Avec ses 46 degrés à l’ombre, l’été à Ryad fait passer notre canicule pour une aimable plaisanterie. Personne ne se risque à sortir dans les rues entre 9 heures et 17 heures car la moindre brise vous brûle les poumons. Qu’à cela ne tienne, en Arabie saoudite, le mot réchauffement était à l’honneur ces dernières semaines. Sur le plan politique en tout cas.

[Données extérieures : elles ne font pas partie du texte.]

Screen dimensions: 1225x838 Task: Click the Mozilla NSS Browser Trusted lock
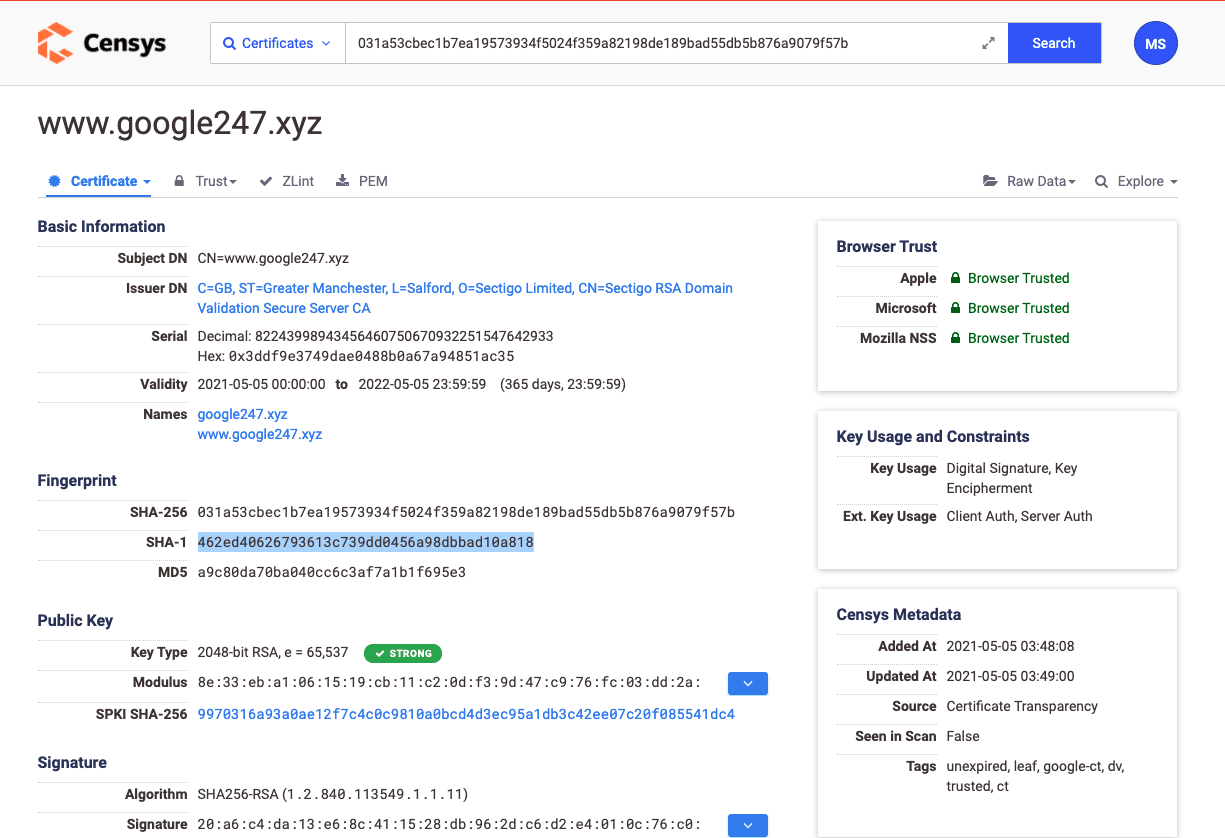tap(955, 338)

En effet, après avoir été traités comme des parias pendant quatre ans par nos grands démocrates si soucieux des droits de l’Homme – à cause de l’affaire Kashoggi – la monarchie et le prince héritier sont subitement revenus en grâce au point d’être courtisés comme jamais. Mi-juillet, c’était Joe Biden qui allait à Canossa supplier le jeune MBS de renouveler son alliance militaire et d’augmenter sa production de pétrole. Dix jours plus tard, c’était Emmanuel Macron qui recevait le même MBS à l’Elysée après son retour d’Afrique. Et aujourd’hui, c’est au tour du président chinois Xi Jinping d’être annoncé à Ryad.
Pendant ce temps, de l’autre côté du Golfe persique, les présidents Poutine, Erdogan et Raïssi se réunissaient en sommet à Téhéran tandis que les Européens se pressaient à Bakou pour quémander du gaz et faire des guiliguilis au président azéri, pourtant peu connu pour ses tendances démocratiques et dénoncé comme le bourreau des Arméniens.

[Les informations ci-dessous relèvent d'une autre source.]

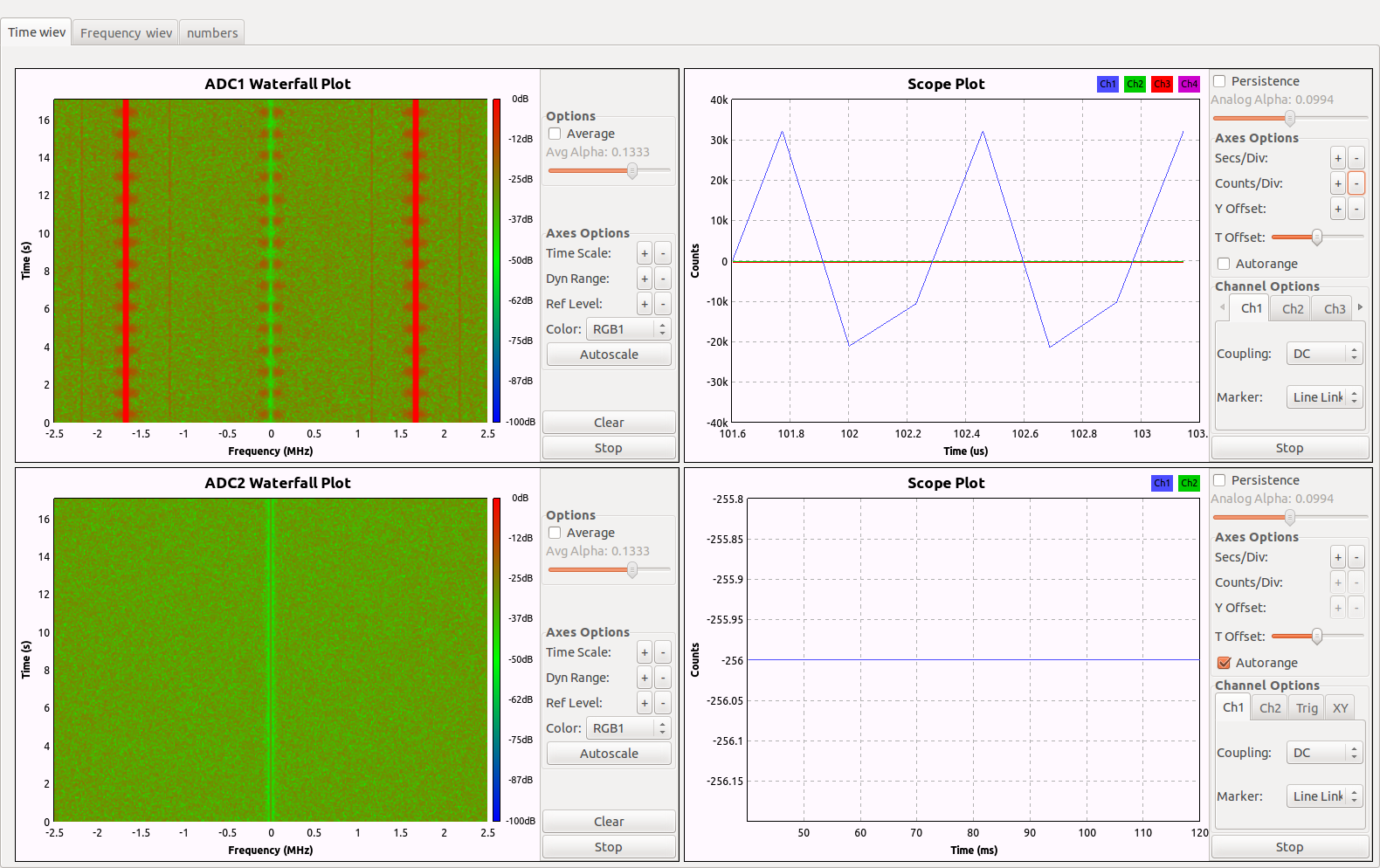Increase Time Scale on ADC1 waterfall

[x=644, y=254]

La guerre en Ukraine a tout remis en cause
Guy Mettan
Pourquoi une telle débauche d’activités dans ce Moyen-Orient qui paraissait être sorti de l’histoire depuis le retrait américain d’Afghanistan l’an dernier?
La guerre en Ukraine a tout remis en cause. La stratégie consistant à faire basculer Kiev dans le giron occidental en plantant un coup d’épée fatal contre la Russie et les nouvelles routes de la soie chinoises ayant échoué par suite de l’attaque russe, il est devenu essentiel pour l’OTAN et les Etats-Unis de reconstituer un glacis solide face aux influences politiques et commerciales russo-chinoises. On renoue avec la vieille stratégie d’endiguement de la menace eurasiatique en créant un nouvel axe qui descend de la Finlande et de la Suède, nouveaux membres de l’OTAN, à travers les pays baltes, les Balkans, Israël et l’Arabie saoudite jusqu’à l’océan Indien, tout en assurant l’approvisionnement de l’Europe en gaz et en pétrole.

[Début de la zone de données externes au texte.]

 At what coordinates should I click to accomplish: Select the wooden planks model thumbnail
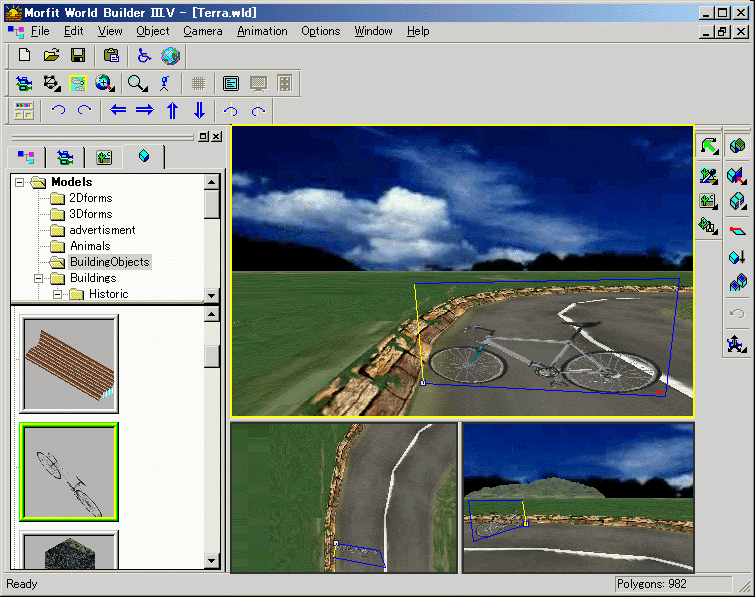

En face, grâce à la sécurisation de la mer d’Azov par la Russie, porte d’accès aux voies navigables qui descendent de l’Arctique et de la Baltique vers le Pakistan à travers la Caspienne et l’Iran, on espère rétablir un axe de transport énergétique nord-sud vers l’Inde et l’Asie du Sud-Est, qui soit à la fois plus court, plus rapide et donc moins coûteux que l’itinéraire Méditerranée-Suez.
Dans ce nouveau Grand jeu, l’Arabie saoudite joue évidemment un rôle clef qui n’a pas échappé à Mohamed Ben Salmane. Lequel savoure plus que jamais sa revanche et fait monter les enchères. Après des années de léthargie, durant lesquelles elle a géré sa rente en misant sur le soft power salafiste, l’Arabie est en train de sortir de sa réserve. Les réformes sociales et sociétales s’enchaînent, la jeunesse est mobilisée, l’islam conservateur est recadré, tandis que la politique extérieure s’ouvre vers la Chine, la Corée et l’Asie (ne pas mettre tous les œufs dans le même panier est la formule officielle) et que le développement du pays est massivement encouragé avec des mégaprojets tels que la zone touristique de la mer Rouge et la nouvelle cité technologique Neom.
MBS n’est pas encore roi mais son règne s’annonce très chaud.